- [PROVIDED DATA]

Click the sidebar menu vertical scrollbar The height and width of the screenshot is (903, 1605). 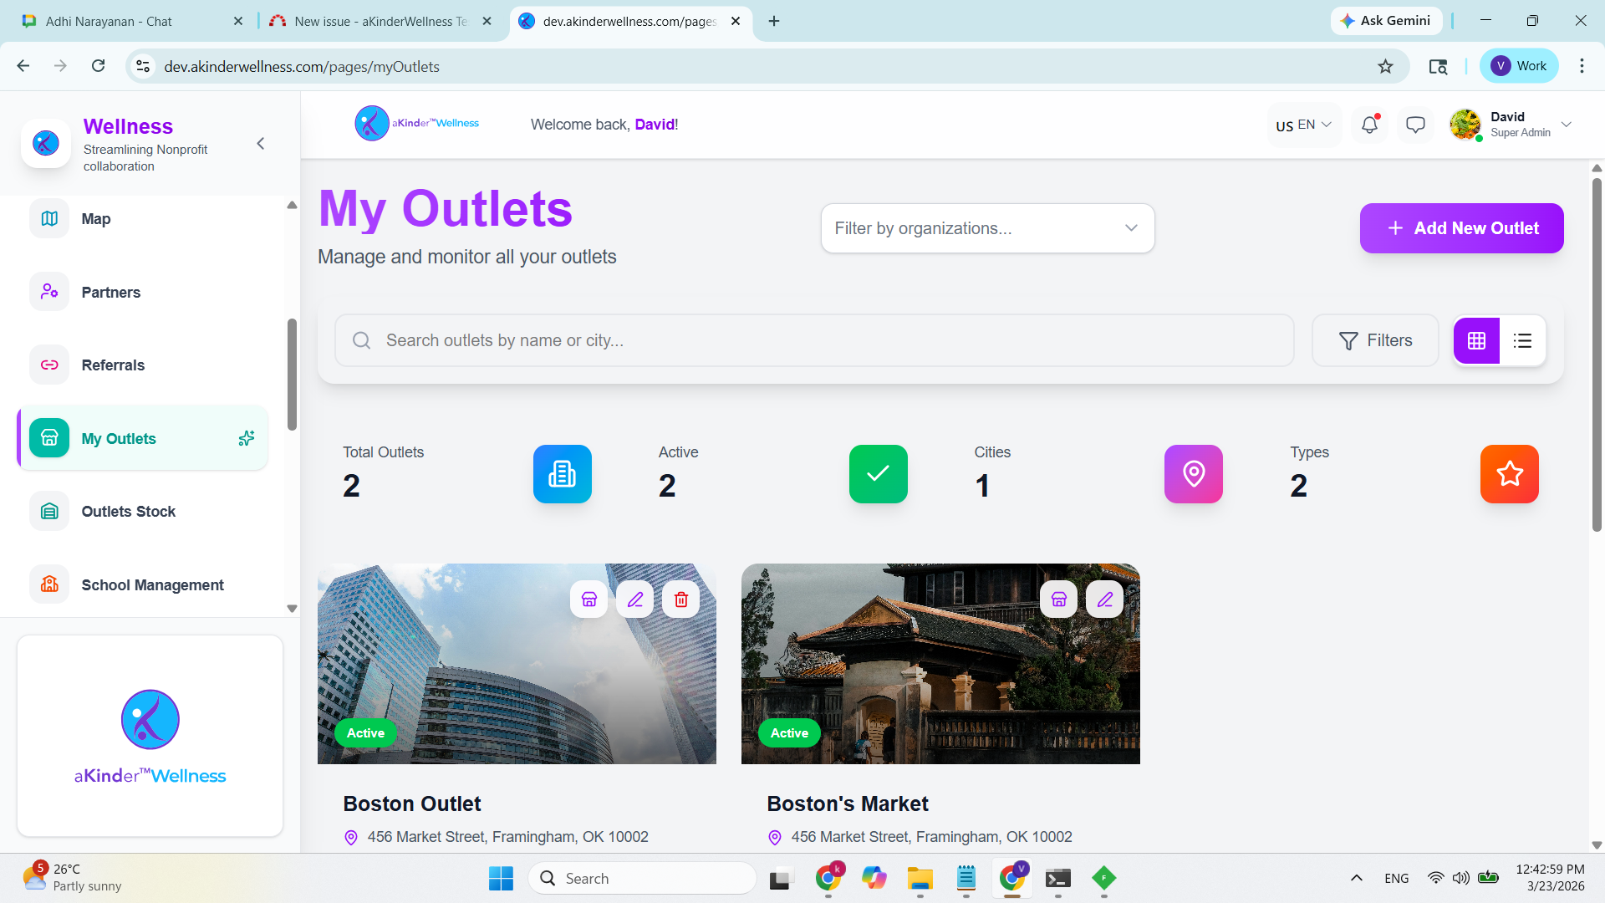coord(292,374)
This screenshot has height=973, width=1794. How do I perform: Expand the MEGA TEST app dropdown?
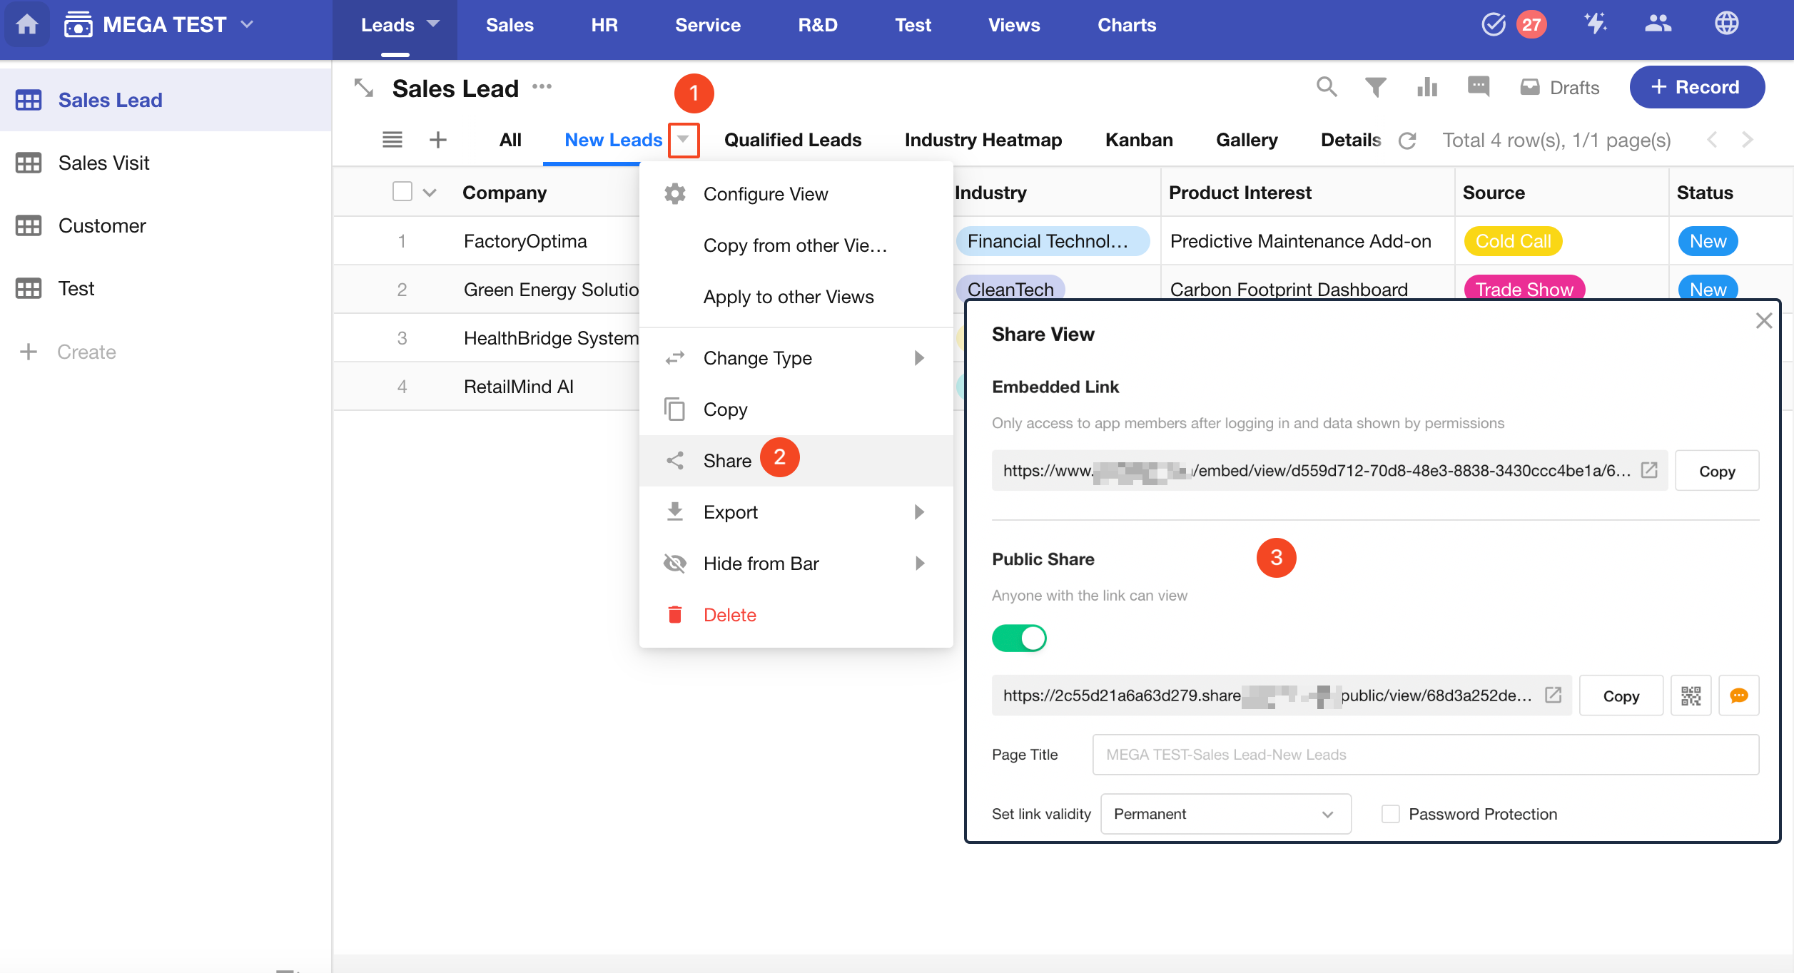(248, 24)
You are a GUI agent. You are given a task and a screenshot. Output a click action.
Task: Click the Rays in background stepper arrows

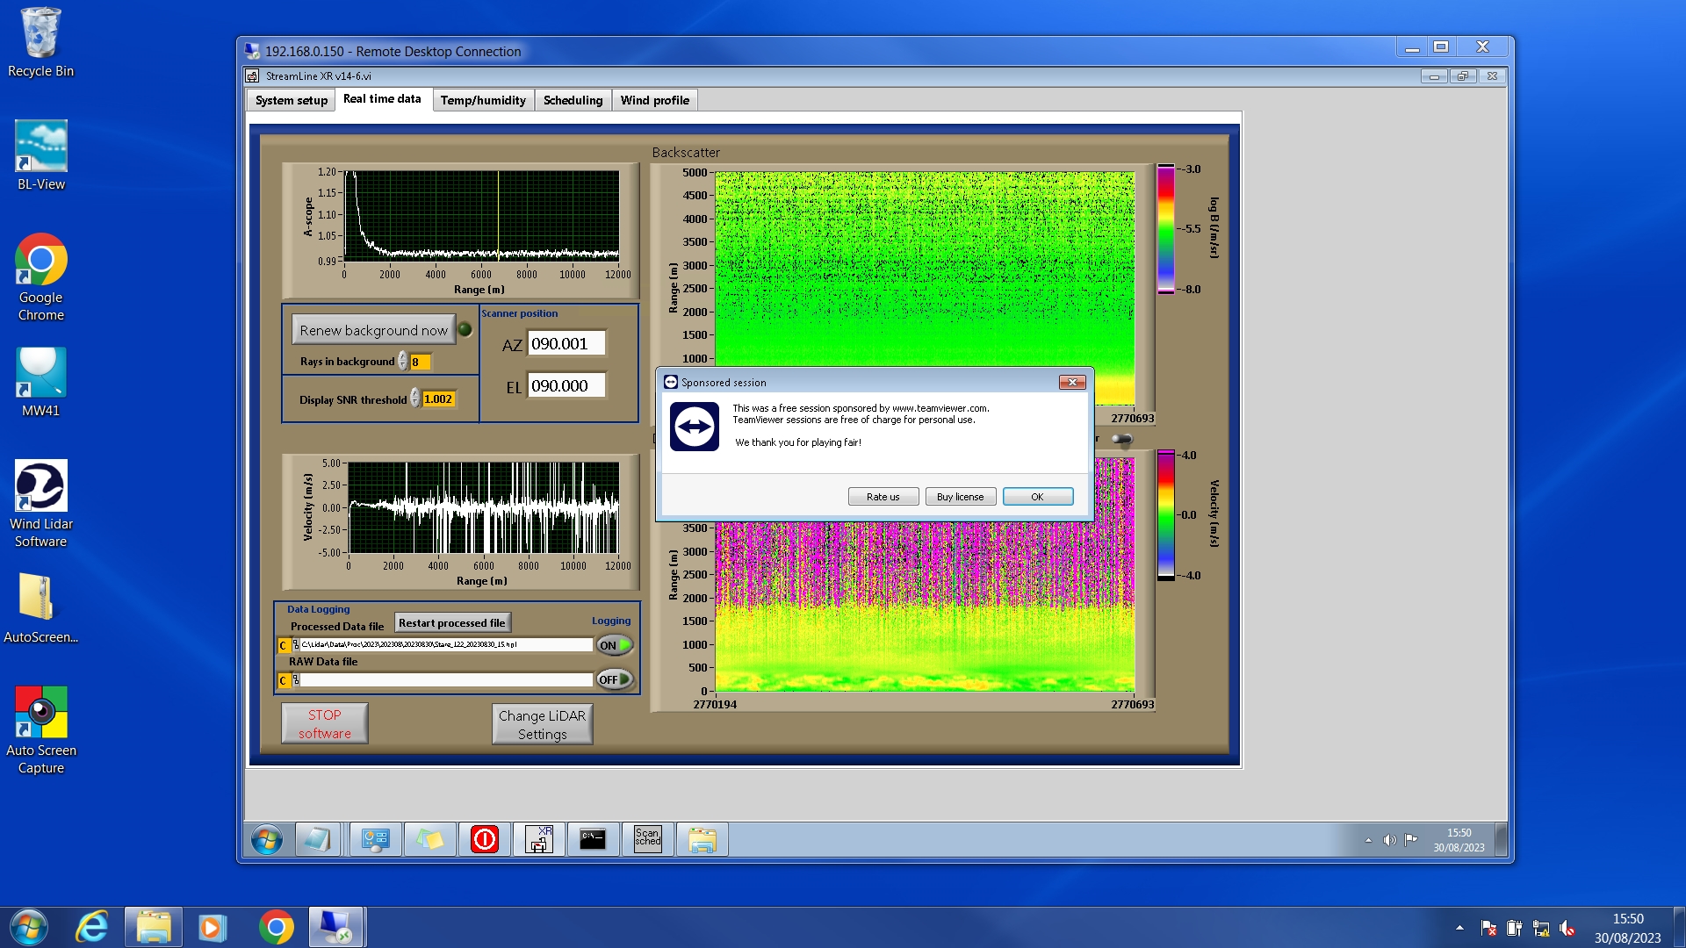click(403, 362)
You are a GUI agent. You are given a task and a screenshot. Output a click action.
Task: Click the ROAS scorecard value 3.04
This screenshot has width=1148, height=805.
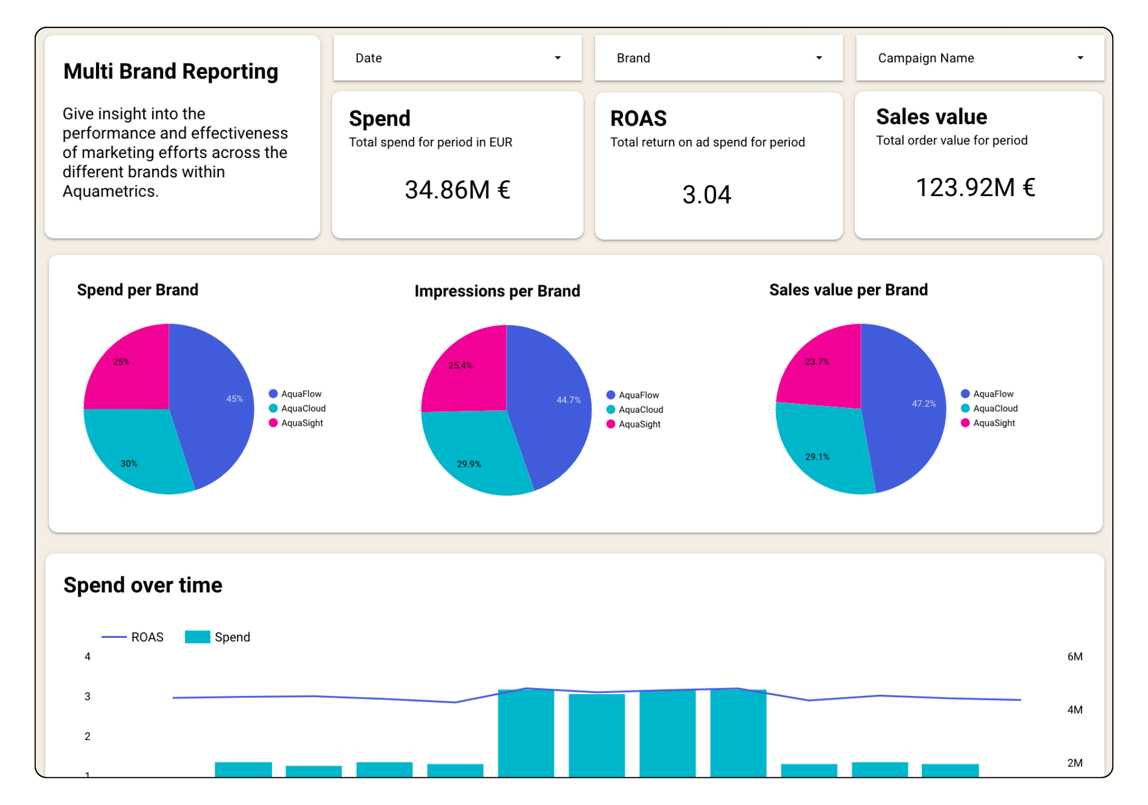click(706, 194)
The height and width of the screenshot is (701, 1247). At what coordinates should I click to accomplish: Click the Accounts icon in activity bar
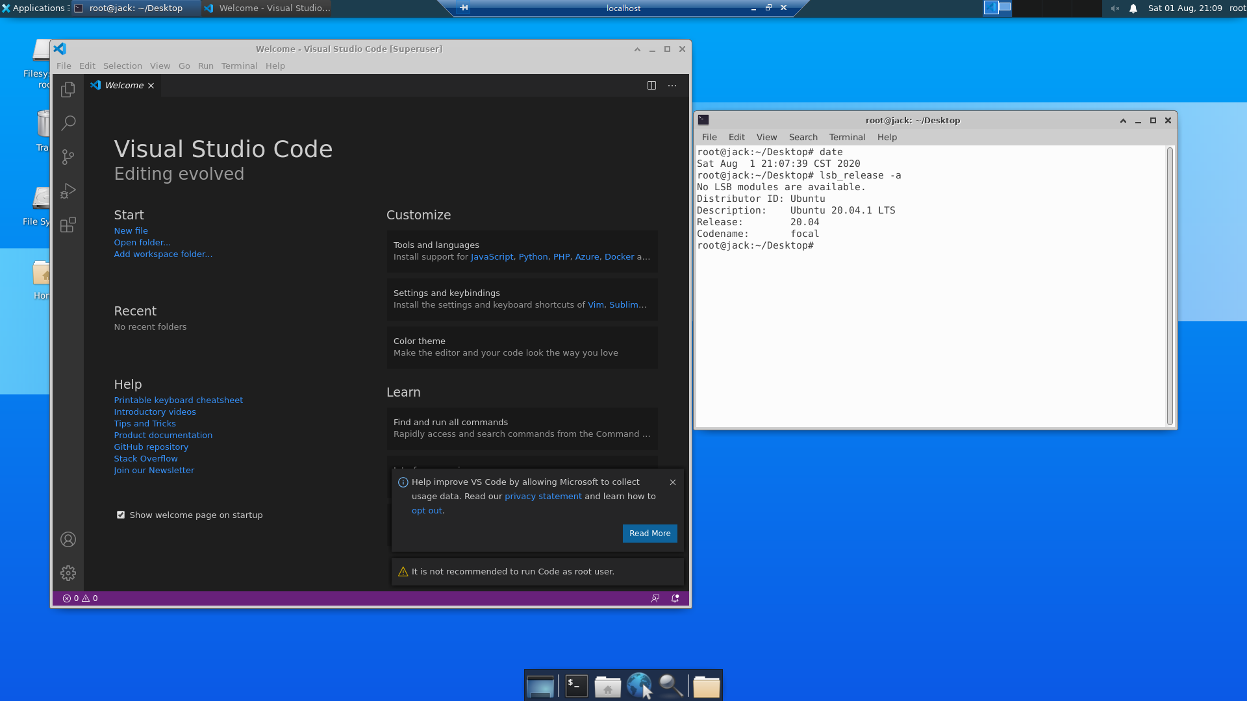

- [WHAT TO PRODUCE] Leave every picture out and return exactly the lines from the one holding "Task: Click the ROAS scorecard value 3.04" through the end of the records above, both ends included, and nothing more.

- [REPLY TO THE TASK]
Task: Click the ROAS scorecard value 3.04
This screenshot has width=1148, height=805.
click(706, 194)
The height and width of the screenshot is (701, 1247). At what coordinates should I click to accomplish: Click the Accounts icon in activity bar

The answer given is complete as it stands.